PROMPT: Please list every line of the records below that contains the string "action", matching case exactly.

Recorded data

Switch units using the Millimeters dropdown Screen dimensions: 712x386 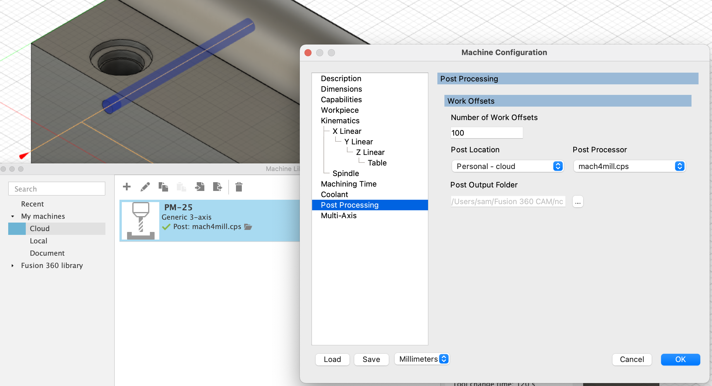tap(422, 359)
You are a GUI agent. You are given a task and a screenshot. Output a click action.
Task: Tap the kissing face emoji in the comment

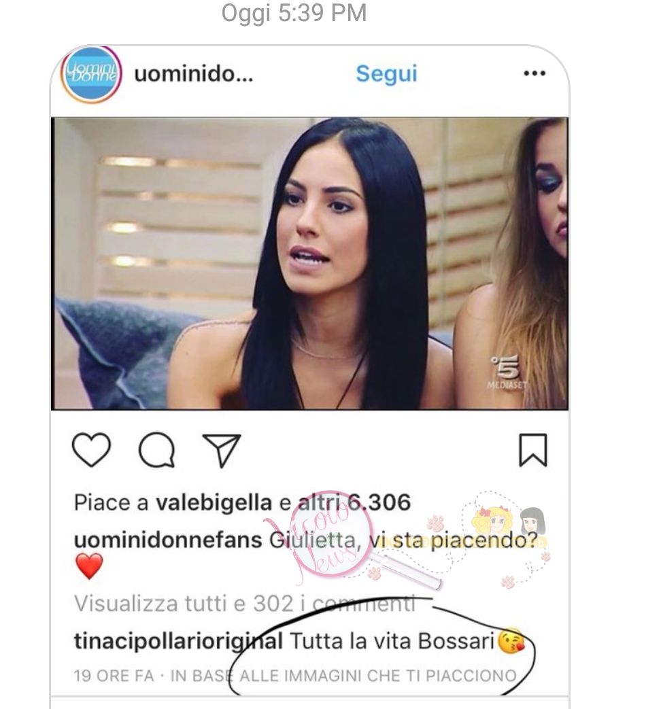pos(510,641)
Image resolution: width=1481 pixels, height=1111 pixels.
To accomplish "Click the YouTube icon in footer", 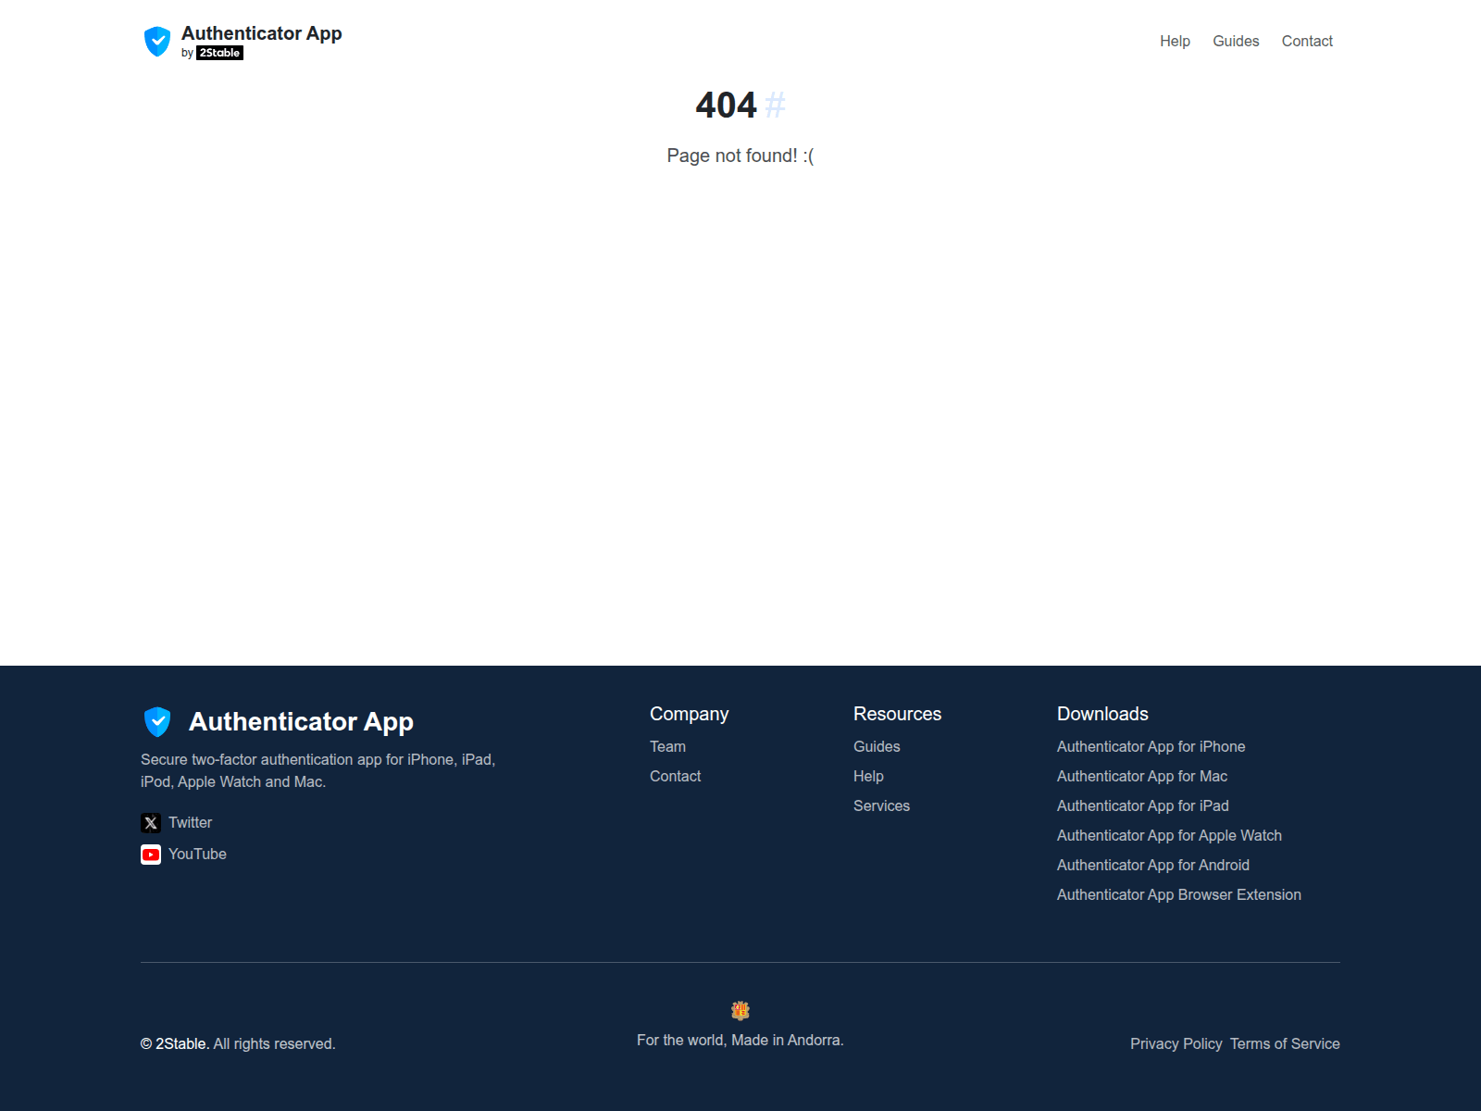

FINISHED TASK:
You are a GUI agent. You are given a task and a screenshot. Output a click action.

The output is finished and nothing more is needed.